Nothing but the line holding "The width and height of the screenshot is (1807, 857)." and the lines after it, through the end of the records, should be set down, each exactly as it is.
** Opening RECORDED INFORMATION block **
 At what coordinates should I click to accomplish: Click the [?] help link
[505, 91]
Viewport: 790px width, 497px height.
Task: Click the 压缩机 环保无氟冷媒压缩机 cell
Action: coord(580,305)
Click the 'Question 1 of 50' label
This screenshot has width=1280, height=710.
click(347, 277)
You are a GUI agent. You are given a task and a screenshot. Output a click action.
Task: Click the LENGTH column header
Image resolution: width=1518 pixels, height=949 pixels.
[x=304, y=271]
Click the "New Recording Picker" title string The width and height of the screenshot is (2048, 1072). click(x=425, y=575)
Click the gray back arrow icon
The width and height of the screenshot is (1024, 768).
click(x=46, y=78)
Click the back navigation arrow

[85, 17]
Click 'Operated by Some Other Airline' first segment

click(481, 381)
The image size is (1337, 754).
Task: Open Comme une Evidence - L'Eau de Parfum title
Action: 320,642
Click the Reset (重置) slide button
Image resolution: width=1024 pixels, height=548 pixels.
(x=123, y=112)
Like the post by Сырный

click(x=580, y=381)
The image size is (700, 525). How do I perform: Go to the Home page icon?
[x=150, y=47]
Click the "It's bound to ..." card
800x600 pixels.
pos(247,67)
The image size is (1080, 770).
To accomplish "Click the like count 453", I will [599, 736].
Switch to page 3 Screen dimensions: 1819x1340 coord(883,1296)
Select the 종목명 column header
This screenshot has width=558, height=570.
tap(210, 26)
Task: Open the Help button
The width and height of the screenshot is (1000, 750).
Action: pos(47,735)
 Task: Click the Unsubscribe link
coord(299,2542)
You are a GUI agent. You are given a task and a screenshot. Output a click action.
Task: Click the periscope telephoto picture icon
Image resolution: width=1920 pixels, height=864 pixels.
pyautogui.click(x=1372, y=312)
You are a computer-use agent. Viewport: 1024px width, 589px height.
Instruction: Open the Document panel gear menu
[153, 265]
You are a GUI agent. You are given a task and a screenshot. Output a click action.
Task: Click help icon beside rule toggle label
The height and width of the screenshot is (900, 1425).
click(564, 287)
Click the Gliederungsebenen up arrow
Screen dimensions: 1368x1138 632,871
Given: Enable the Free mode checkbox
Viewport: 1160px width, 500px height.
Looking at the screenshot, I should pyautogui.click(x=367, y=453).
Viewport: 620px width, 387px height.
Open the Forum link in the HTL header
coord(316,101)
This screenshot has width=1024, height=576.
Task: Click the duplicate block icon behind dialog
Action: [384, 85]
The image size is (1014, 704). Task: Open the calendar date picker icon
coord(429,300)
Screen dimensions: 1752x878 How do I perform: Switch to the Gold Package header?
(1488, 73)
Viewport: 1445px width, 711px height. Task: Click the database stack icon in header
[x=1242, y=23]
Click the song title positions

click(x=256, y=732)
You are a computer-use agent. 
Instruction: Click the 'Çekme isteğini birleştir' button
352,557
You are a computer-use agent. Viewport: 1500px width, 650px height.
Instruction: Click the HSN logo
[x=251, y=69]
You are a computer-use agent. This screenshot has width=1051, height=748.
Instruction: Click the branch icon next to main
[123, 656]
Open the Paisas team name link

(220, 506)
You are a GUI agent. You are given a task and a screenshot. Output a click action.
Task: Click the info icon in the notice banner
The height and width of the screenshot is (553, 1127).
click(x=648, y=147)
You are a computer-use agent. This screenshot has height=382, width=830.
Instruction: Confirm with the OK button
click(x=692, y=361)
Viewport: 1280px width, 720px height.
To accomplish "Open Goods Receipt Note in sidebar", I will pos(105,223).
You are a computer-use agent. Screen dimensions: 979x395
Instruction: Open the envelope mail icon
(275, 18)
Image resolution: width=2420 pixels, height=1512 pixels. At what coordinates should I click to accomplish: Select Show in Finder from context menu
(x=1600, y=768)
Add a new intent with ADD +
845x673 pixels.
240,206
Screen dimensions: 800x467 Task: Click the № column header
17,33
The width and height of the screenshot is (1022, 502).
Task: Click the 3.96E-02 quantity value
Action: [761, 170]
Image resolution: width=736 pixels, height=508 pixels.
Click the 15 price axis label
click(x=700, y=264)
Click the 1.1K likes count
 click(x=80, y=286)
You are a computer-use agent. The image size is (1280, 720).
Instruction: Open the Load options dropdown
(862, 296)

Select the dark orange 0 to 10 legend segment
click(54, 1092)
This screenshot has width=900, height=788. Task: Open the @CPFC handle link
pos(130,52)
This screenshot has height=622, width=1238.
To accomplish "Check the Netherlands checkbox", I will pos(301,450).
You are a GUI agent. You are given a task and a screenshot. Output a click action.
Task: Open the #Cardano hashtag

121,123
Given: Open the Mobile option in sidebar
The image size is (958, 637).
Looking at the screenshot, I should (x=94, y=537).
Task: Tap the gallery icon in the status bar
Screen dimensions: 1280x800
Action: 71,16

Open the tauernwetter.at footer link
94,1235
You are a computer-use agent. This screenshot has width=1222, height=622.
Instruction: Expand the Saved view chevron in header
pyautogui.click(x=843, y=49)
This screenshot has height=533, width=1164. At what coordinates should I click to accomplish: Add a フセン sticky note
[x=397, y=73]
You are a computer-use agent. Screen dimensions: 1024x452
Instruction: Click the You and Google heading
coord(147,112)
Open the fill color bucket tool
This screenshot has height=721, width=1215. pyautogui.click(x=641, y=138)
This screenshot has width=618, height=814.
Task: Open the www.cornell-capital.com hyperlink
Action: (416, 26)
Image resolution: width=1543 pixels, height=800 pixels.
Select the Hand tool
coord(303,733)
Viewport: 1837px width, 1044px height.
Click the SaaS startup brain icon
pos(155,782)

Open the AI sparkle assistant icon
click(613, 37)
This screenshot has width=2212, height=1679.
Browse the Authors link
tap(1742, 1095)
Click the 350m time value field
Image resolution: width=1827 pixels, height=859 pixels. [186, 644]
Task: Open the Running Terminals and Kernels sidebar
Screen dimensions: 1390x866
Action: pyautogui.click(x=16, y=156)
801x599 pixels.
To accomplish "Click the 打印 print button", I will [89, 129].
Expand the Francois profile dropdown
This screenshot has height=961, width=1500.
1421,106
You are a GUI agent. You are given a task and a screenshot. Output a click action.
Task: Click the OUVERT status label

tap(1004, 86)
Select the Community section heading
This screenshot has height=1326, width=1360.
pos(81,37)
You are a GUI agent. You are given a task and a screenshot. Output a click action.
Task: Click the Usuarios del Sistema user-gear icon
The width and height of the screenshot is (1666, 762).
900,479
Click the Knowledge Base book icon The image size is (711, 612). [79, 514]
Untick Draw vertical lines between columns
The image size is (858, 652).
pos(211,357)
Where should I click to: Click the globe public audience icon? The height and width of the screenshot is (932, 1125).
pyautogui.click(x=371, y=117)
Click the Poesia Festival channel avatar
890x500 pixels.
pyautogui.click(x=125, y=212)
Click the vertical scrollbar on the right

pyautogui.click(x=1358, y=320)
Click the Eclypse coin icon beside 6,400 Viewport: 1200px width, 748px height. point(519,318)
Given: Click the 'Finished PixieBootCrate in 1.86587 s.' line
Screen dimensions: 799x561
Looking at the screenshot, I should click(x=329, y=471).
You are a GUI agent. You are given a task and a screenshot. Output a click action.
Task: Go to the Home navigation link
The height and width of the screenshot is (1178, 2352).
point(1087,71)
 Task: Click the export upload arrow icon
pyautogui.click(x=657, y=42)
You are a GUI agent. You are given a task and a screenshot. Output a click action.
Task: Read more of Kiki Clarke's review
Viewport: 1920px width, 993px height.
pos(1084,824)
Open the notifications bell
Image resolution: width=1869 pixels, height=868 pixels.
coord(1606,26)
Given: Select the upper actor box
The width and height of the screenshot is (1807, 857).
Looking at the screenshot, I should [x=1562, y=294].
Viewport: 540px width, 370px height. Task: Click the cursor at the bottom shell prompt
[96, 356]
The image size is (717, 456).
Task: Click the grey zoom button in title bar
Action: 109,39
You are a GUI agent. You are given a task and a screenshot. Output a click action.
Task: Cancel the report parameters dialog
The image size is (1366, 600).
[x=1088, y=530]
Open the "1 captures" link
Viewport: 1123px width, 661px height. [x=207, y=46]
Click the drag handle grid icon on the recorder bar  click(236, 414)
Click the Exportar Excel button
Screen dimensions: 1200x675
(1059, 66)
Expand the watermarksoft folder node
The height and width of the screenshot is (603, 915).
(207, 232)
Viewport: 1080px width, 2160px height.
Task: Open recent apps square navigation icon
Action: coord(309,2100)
** Closing RECORDED INFORMATION block **
**EXERCISE RESPONSE:**
The width and height of the screenshot is (1807, 857).
Looking at the screenshot, I should [x=1562, y=294].
Viewport: 540px width, 370px height. Task: Click the cursor at the bottom shell prompt
[96, 356]
The image size is (717, 456).
Task: Click the grey zoom button in title bar
Action: 109,39
You are a GUI agent. You are given a task and a screenshot. Output a click action.
Task: Cancel the report parameters dialog
The image size is (1366, 600).
[x=1088, y=530]
Open the "1 captures" link
Viewport: 1123px width, 661px height. [x=207, y=46]
Click the drag handle grid icon on the recorder bar  click(236, 414)
Click the Exportar Excel button
Screen dimensions: 1200x675
(1059, 66)
Expand the watermarksoft folder node
The height and width of the screenshot is (603, 915).
(207, 232)
Viewport: 1080px width, 2160px height.
Task: Open recent apps square navigation icon
Action: coord(309,2100)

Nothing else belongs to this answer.